Menurutnya, perusahaan cangkang tak dapat dikeluarkan dari list transaksi mencurigakan Kemenkeu. Pasalnya antara oknum dan perusahaan cangkang memiliki keterkaitan.
Atas dasar tersebut maka, PPATK konsisten bahwa temuan transaksi mencurigakan yang melibatkan Kemenkeu sebesar Rp 35,54 triliun yang melibatkan 461 pegawai di sana.
Ivan menjelaskan, terdapat dugaan oknum di Kemenkeu menggunakan perusahaan cangkang atas nama anak, istri, tukang kebun, bahkan sopir mereka untuk menutupi jejak TPPU.
"Data perusahaan ngga bisa dikeluarkan dipisahkan dari oknum tadi. Misalnya dia gunakan nama perusahaan dengan nama pemiliknya istri, anak, supir, tukang kebun dan segala macam. Kalau data dikeluarkan jadi Rp3,3 triliun, kami ngga lakukan itu," ungkapnya.
Baca Juga: Transaksi Janggal Kemenkeu Menciut, Sri Mulyani: Hanya Rp 3,3 Triliun
Ia menjelaskan, modus TPPU utamanya proxy crime tindak pidana selalu menggunakan tangan orang lain. Ia menegaskan jika data tersebut dikeluarkan sama halnya dengan PPATK yang justru membohongi penyidik.
"Kalau kami keluarkan data itu, justru kami membohongi penyidik. Kami masukan nama perusahaan berikut nama oknum ketemulah Rp35 triliun. Memang kalau dikeluarkan memang Rp22 triliun kalau dikeluarkan lagi hanya Rp3,3 triliun," jelasnya.
Ketua Komite Koordinasi Nasional Pencegahan dan Pemberantasan Tindak Pidana Pencucian Uang (TPPU) Mahfud MD mengatakan ada tiga kelompok dalam dugaan TPPU senilai Rp349,87 triliun.
Pertama, transaksi keuangan mencurigakan pegawai kementerian keuangan sebesar Rp 35,54 triliun.
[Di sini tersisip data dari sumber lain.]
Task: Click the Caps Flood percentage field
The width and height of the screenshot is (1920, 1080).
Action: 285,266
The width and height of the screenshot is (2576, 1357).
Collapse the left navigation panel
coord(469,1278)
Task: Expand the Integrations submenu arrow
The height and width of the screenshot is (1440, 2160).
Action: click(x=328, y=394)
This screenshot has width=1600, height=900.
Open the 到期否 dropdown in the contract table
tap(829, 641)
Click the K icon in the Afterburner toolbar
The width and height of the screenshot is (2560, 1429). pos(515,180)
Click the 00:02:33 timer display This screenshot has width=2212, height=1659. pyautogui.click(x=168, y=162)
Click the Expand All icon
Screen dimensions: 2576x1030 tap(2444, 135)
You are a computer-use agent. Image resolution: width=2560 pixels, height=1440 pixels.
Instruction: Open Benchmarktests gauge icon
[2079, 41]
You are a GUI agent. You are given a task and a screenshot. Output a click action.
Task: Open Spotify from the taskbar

Adapun transaksi tersebut melibatkan 461 pegawai kementerian keuangan.
Angka tersebut berbeda dengan apa yang disampaikan Menteri Keuangan bahwa transaksi janggal yang berkaitan langsung dengan pegawai Kementerian Keuangan hanya Rp 3,3 triliun.
Baca Juga: Sri Mulyani Ungkap Kronologi Adanya Informasi Transaksi Mencurigakan Rp 349 Triliun
"Transaksi keuangan mencurigakan di pegawai Kementerian Keuangan. Kemarin Ibu Sri Mulyani bilang Rp 3 triliun tapi yang benar Rp 35,54 triliun," jelasnya.
Kedua, transaksi keuangan mencurigakan yang diduga melibatkan pegawai kementerian keuangan dan pihak lain, sebesar Rp 53,82 triliun. Transaksi ini melibatkan 30 pegawai Kementerian Keuangan.
Ketiga, transaksi keuangan mencurigakan terkait kewenangan kementerian keuangan sebagai penyidik tindak pidana asal (TPA) dan TPPU yang belum diperoleh data keterlibatan pegawai Kementerian Keuangan sebesar Rp260,1 triliun. Dari tiga kelompok tersebut maka diperoleh data agregat sebesar Rp 349,87 triliun.